An icy path to pastures new
Xinhua, February 17, 2017 Adjust font size:
Migrating to pastures new in the depths of winter is tough, but traveling across a frozen lake with thousands of sheep in tow poses extra challenges, and that is exactly what is happening at Puma Yumco Lake, one of the world's highest lakes.
It is the coldest point of the year in Tibet, and time for the annual migration of herds of sheep across the icy lake, a dangerous and exhilarating ancient practice.
Transhumance involves moving livestock between fixed summer and winter pastures, and here it means thousands of sheep being taken across frozen water to two islands on Puma Yumco Lake.
Such herding practices have lasted for a thousand years at Dowa village in Nakartse county, Tibet Autonomous Region.
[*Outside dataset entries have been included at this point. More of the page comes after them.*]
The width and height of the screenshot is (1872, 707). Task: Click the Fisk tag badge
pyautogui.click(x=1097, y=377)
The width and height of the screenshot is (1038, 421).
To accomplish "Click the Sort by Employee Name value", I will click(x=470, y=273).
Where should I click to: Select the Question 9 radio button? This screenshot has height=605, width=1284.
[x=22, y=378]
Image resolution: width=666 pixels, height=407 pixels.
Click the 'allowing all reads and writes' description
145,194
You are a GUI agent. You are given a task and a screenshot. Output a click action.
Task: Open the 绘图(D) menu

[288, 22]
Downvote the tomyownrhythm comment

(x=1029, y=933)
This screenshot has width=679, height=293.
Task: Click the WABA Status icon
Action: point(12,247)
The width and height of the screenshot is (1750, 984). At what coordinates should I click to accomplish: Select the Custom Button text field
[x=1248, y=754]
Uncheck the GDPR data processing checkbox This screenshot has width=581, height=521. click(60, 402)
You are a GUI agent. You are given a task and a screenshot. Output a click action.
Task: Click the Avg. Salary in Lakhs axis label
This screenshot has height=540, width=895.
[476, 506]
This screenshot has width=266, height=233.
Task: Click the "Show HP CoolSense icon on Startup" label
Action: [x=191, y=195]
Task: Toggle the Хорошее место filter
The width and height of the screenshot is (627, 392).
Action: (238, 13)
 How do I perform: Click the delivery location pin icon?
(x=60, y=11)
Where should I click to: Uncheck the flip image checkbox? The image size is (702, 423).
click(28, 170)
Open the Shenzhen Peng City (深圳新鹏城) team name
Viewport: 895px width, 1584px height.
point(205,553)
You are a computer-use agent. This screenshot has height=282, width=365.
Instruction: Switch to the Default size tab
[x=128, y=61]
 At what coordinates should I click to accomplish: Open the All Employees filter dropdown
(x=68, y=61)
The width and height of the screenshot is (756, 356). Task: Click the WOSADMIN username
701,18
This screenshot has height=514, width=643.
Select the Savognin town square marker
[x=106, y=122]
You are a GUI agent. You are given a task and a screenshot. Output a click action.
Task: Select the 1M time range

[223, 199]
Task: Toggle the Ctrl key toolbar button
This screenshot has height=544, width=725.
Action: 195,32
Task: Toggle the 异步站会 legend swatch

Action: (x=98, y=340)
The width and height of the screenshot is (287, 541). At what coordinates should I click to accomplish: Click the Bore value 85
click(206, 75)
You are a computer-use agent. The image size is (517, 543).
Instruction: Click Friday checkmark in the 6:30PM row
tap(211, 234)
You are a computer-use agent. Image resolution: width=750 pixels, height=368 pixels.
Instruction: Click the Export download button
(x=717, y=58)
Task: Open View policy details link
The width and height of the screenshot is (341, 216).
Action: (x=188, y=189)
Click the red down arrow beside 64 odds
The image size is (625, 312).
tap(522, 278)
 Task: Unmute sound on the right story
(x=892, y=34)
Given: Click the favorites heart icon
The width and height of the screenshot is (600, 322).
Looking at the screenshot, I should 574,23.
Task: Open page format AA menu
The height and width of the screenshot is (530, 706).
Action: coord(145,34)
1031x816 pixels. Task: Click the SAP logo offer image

The village is 5,070 meters above sea level. The summer is short here, and herders have to find grass for their animals.
Herders spend a month with the animals on the islands, where grass grows to waist height. The sheep are better fed there, and give birth to lambs during the month.
On Feb. 9, Kunsang Cering, 47, a herder, led the first trip across the lake this winter.
Before dawn breaks, Cering and his fellow herders lead their sheep to the lake to prepare for the crossing.
"I could not sleep well. There is too much work to do," he says.
Though the ice can reach a meter thick and is as hard as rock, anticipation hangs in the air, and the herders take every precaution to ensure a safe crossing.
"The older and better experienced men walk on the ice and mark a path they deem safe. Then women in our village carry stove ashes and spread them on the ice to make a safe path," he says.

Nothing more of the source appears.